Parlons d’abord de surprise pure et simple, de celle qu’occasionne le travail de recherche sur des fonds documentaires jusqu’alors inexplorés. Louis Brouillette et Julie-Anne Godin-Laverdière nous en proposent de beaux exemples. Le texte de M. Brouillette présente quelques-uns des manuscrits de musique contenus dans le fonds De la Broquerie Fortier, des documents sur lesquels aucune étude approfondie n’avait été réalisée. À travers le prisme musical, c’est la vie à l’époque du Régime anglais que l’on découvre sous un jour neuf, avec son maillage politique, social, artistique et familial. Julie-Anne Godin-Laverdière nous initie pour sa part à une portion méconnue de l’oeuvre de Conrad Poirier : sa collection de clichés associés à l’esthétique de la pin-up. Le « Montréal érotique » des années 1940-1950 auquel nous convie cette production se révèle d’autant plus mystérieux que son accès était étroitement surveillé par le Bureau de censure, d’où le fait, peut-être, qu’il n’existe pratiquement aucun renseignement sur ce riche corpus photographique…

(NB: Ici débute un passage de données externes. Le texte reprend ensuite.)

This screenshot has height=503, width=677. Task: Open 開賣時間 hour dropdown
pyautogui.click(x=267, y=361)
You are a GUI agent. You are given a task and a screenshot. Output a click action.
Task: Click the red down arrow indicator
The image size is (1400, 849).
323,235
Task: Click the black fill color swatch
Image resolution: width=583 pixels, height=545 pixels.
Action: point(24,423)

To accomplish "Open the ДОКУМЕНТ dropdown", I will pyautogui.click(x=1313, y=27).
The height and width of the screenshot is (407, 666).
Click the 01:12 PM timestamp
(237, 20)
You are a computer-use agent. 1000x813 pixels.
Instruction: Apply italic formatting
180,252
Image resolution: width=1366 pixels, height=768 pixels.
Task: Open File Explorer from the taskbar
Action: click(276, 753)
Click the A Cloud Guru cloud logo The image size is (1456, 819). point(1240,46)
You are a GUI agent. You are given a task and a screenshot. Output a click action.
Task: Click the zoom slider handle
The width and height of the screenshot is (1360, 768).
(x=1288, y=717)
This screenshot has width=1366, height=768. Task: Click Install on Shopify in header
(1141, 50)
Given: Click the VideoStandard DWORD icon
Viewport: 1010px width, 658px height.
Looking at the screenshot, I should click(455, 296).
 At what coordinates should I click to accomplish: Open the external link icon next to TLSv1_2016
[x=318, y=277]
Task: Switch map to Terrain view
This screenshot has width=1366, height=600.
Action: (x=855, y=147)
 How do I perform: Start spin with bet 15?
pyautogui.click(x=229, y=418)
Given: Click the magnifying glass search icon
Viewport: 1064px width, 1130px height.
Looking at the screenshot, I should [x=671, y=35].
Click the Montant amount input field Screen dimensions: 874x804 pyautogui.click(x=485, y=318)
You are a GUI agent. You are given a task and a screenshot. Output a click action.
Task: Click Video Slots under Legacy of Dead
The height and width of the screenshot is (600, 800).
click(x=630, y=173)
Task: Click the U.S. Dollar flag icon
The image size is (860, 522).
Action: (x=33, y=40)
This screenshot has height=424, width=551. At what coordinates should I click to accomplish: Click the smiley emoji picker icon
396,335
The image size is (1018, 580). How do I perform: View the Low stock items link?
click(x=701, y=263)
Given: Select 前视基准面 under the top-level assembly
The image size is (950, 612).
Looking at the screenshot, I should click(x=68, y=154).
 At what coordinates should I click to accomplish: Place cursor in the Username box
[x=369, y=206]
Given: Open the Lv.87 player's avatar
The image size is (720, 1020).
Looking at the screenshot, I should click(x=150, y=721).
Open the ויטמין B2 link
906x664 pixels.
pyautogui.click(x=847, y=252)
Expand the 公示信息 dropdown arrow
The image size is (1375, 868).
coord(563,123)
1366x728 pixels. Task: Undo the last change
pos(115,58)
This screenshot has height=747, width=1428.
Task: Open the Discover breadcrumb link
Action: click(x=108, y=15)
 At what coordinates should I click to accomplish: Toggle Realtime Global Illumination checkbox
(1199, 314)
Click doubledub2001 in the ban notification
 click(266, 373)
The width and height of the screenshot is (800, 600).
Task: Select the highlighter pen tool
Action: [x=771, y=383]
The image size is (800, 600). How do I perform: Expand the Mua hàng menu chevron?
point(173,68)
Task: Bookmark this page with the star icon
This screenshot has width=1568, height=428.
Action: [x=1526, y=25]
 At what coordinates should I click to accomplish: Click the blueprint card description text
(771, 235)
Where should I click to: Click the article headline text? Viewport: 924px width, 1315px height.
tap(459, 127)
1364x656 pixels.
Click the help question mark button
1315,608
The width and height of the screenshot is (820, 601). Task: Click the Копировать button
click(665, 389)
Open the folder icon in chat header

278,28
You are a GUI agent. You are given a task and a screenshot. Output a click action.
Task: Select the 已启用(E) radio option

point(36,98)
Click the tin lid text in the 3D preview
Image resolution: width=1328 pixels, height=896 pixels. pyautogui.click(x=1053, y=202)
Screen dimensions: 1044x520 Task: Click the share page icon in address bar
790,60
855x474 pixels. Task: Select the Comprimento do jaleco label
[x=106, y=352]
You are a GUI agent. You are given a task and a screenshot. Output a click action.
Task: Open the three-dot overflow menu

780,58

Si les livres-objets des Éditions de l’Oeuf ont circulé beaucoup plus librement que les clichés de Poirier, ils n’en sont pas moins underground, de coeur et d’esprit. Ici, ce sont bien les documents eux-mêmes qui étonnent, désarçonnent, déroutent. Et pour cause : leur raison d’être est précisément de questionner les hiérarchies culturelles, l’institution littéraire et jusqu’à l’idée même de livre, nous forçant à lire et à voir autrement la poésie. Il est nécessaire, de temps à autre, de se confronter à des ouvrages et à des procédés résolument différents, qui dérangent et qui choquent. C’est là, hors des ornières et à l’orée de nos certitudes, que la pensée se renouvelle.

Nul besoin, pour que le dépaysement opère, que le choc soit brutal : un angle d’approche particulièrement ingénieux sait tout aussi bien éperonner notre sens critique, comme le montrent les articles signés par Mylène Bédard et Amélie Hamel. Mme Bédard saisit sous un éclairage inédit la correspondance que les dames Harnois ont adressée au patriote en exil Ludger Duvernay, en analysant non pas tant le discours de leurs lettres, mais bien les ratures qui le traversent. Les mots biffés, changés ou ajoutés par-dessus d’autres en disent beaucoup plus qu’on ne l’imagine sur ces deux épistolières, liées dans l’adversité des Rébellions de 1837-1838. Amélie Hamel examine, quant à elle, le processus de réécriture mis en oeuvre par le père François Du Creux, un jésuite dont le talent littéraire avait été spécialement recruté pour donner du relief aux Relations des missions jésuites en Nouvelle-France et les mettre au goût de l’élite lettrée. Voilà un rappel original de l’importance de la rhétorique, un rappel auquel répondent les « Vieux dossiers » du ministère de l’Agriculture que nous font découvrir Rénald Lessard et Monique Lord. Ces archives montrent, notamment, comment un billet dûment rempli par le commissaire des terres de la Couronne pouvait, à l’époque de la colonisation des cantons du Québec, transformer le squatteur de longue date en propriétaire foncier en règle, et vice versa.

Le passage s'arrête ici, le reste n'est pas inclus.